Debugging WebView in UWP Apps with Edge DevTools

Visual Studio is a fantastic IDE with rich debugging tools that make every developer’s life much easier. Developing your UWP apps and debugging managed or native code with Visual Studio is a breeze. Simply choose the debugger type in your project’s debug settings, start debugging, and away you go. In a mixed code app, you can debug managed code and native code independently, or you can debug both at the same time.

However, like any massively complex development tool, Visual Studio is not without its shortcomings. If you add a WebView to your app, you may need to debug JavaScript and inspect CSS and HTML. Visual Studio does have a Script debugger type, but it’s slow, it’s limited, and it can’t be debugged while debugging managed or native code.

In this blog post, I’ll show you how to use the new support in the Microsoft Edge DevTools Preview app for WebView content hosted in UWP apps to improve your debugging experience.

Prerequisites

In order to use the Edge DevTools Preview app for debugging WebView content, you must have OS Build 16299.579 of Windows 10 or later. Install the Microsoft Edge DevTools Preview app, which is available in the Microsoft App Store.

Debugging

When using the Script debugger type, you do have access to a JavaScript Console and DOM explorer; however, it’s not possible to simultaneously debug managed or native code. Additionally, these views tend to be slow and unreliable in my experience, and they lack all the features and general usability of the Edge DevTools.

To debug with the Edge DevTools, set your debugger type to any type other than Script and start debugging the app. Once the app is launched, start the Edge DevTools, or if it’s already running, click on Refresh in the top right of the app.

You will be presented with a list of Debug Targets. You should be able to identify your running app as soon the app displays the WebView with some content loaded. Note that you may even see it twice if you have the page containing the WebView open in the XAML Designer. This is a separate instance of the WebView, and it runs inside Visual Studio as opposed to in your app.

Click on the process entry you want to debug (located in the list), and a new window containing the debugging tools will open. In the main window of the DevTools app, the process entry will display a label indicating the developer tools are attached to the selected process.

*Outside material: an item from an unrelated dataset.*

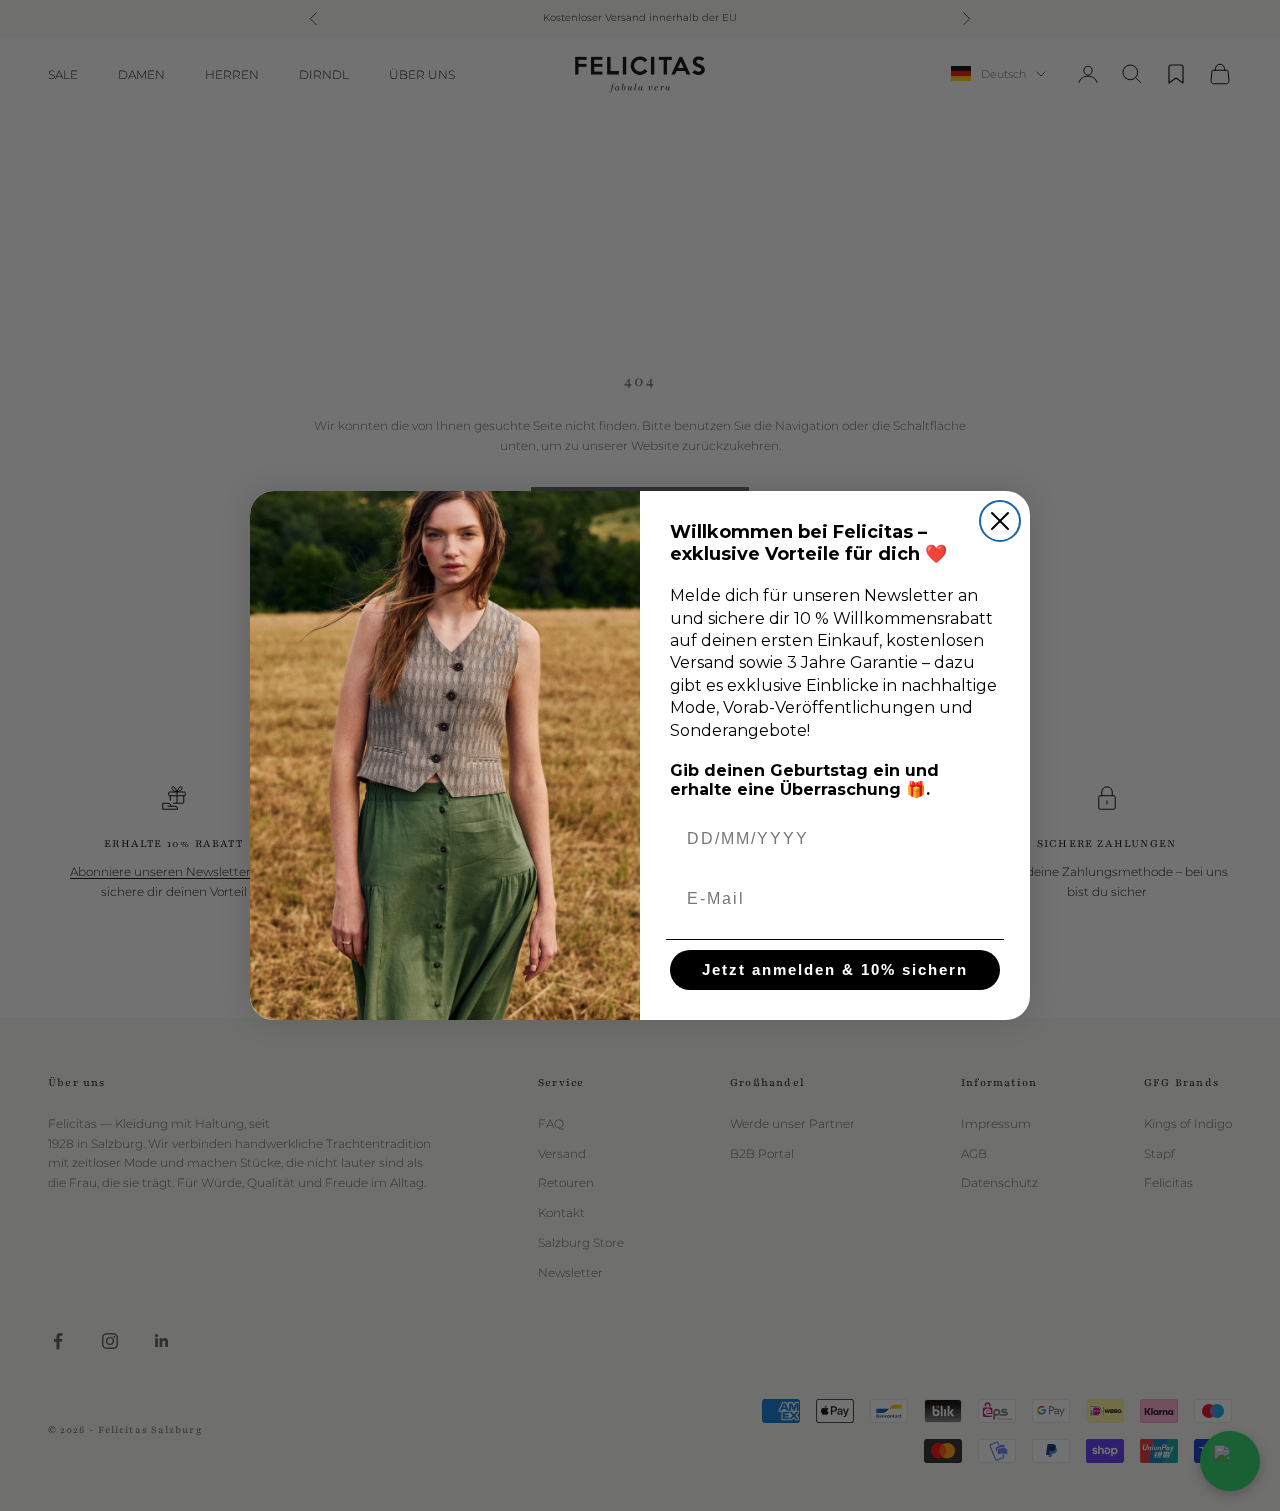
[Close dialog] (1000, 521)
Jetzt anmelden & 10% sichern (835, 969)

In the window containing the debugging tools attached to the process, you can set breakpoints, inspect the DOM tree, inspect CSS, and profile memory and performance. You can now also simultaneously set breakpoints in managed and native code, which is enormously helpful in situations such as debugging Windows Runtime Components that are injected into the WebView JavaScript runtime environment.

Final Thoughts

The DevTools app is still in preview, so you should expect some rough edges here and there (no pun intended). One particularly aggravating limitation right now is that there seems to be no way to get the tools to attach to the process automatically. This means you still have to rely on Script debugging in Visual Studio if you need to debug from the very first moment the WebView loads content. Hopefully Microsoft will have a solution for that by the time the tools are out of preview. Fortunately, we shouldn’t have to wait for new versions of Visual Studio to get new features for developing web content, as these tools will be updated independently.

Conclusion

Debugging your WebView-hosted content in UWP apps no longer needs to be a slow, buggy, and limited experience. The Edge DevTools Preview app relieves you of most pain points while presenting you with a more familiar set of web development tools that work well with Visual Studio debugging.